**REQUIRED WORK:**
Take the entries below and write them out exactly, with each picture removed.

◇ ◇ ◇ ◇ ◇ ◇ ◇

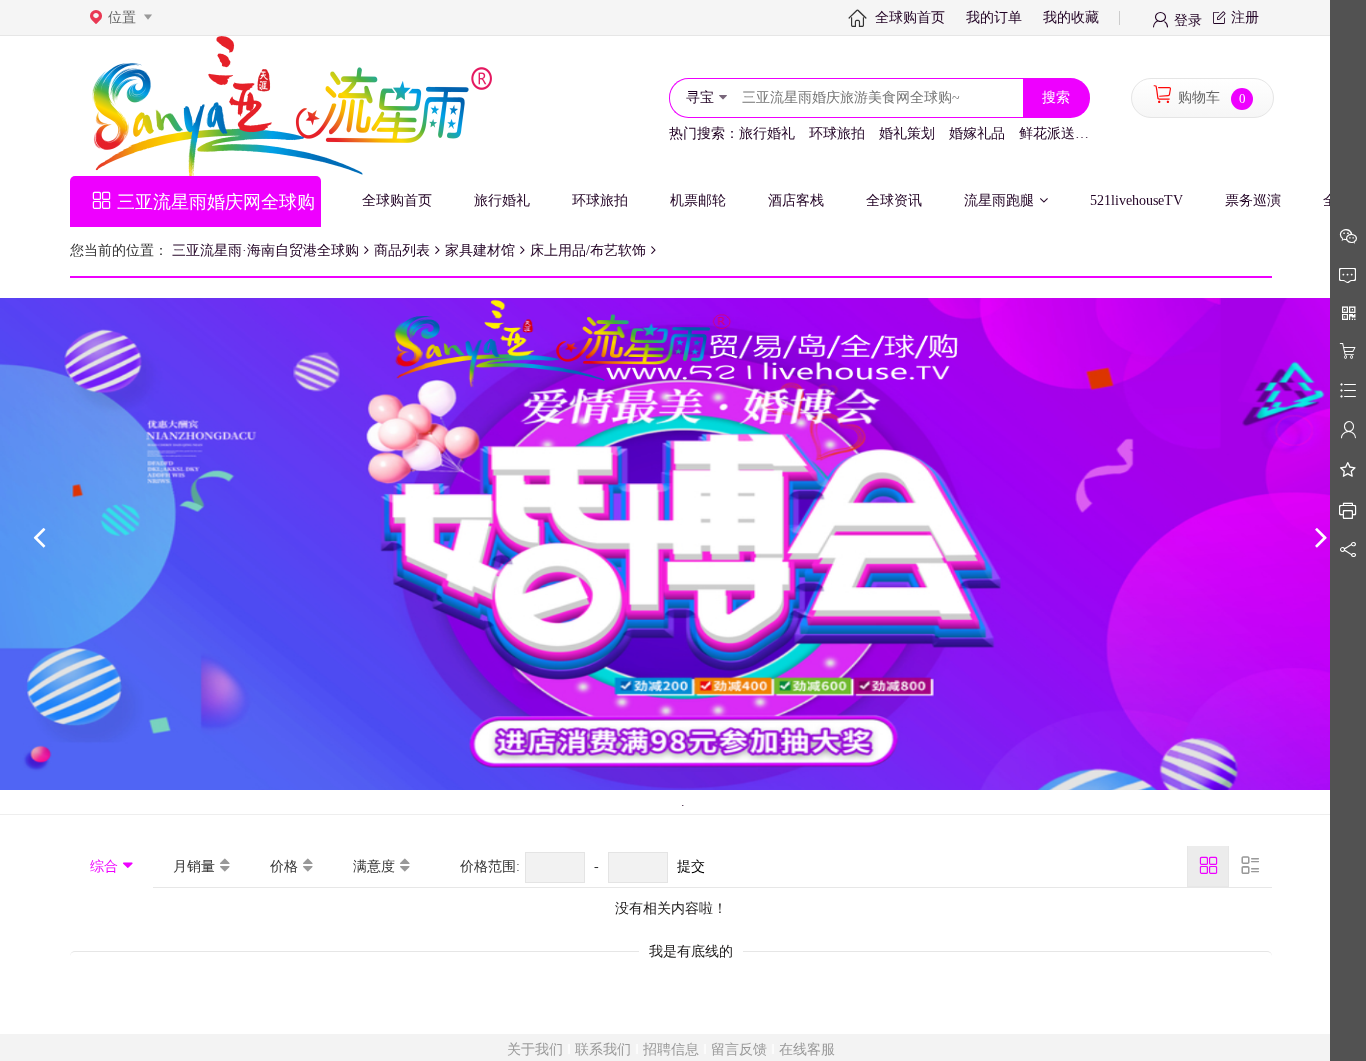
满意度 (374, 866)
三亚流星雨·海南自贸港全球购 (265, 250)
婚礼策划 (907, 133)
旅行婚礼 (767, 133)
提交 (691, 866)
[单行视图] (1250, 866)
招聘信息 (671, 1049)
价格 (284, 866)
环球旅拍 (837, 133)
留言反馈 (739, 1049)
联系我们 (603, 1049)
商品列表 (402, 250)
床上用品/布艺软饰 (588, 250)
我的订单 (994, 17)
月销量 (194, 866)
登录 (1188, 19)
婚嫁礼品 (977, 133)
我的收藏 (1071, 17)
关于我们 (535, 1049)
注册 (1245, 17)
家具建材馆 (480, 250)
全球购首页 (910, 17)
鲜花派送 (1047, 133)
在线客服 (807, 1049)
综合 (104, 866)
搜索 (1056, 97)
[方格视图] (1208, 866)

◇ ◇ ◇ ◇ ◇ ◇ ◇

**RESULT:**
满意度 (374, 866)
三亚流星雨·海南自贸港全球购 (265, 250)
婚礼策划 (907, 133)
旅行婚礼 (767, 133)
提交 (691, 866)
[单行视图] (1250, 866)
招聘信息 (671, 1049)
价格 (284, 866)
环球旅拍 (837, 133)
留言反馈 (739, 1049)
联系我们 (603, 1049)
商品列表 (402, 250)
床上用品/布艺软饰 (588, 250)
我的订单 (994, 17)
月销量 (194, 866)
登录 (1188, 19)
婚嫁礼品 (977, 133)
我的收藏 (1071, 17)
关于我们 (535, 1049)
注册 (1245, 17)
家具建材馆 (480, 250)
全球购首页 (910, 17)
鲜花派送 (1047, 133)
在线客服 (807, 1049)
综合 (104, 866)
搜索 (1056, 97)
[方格视图] (1208, 866)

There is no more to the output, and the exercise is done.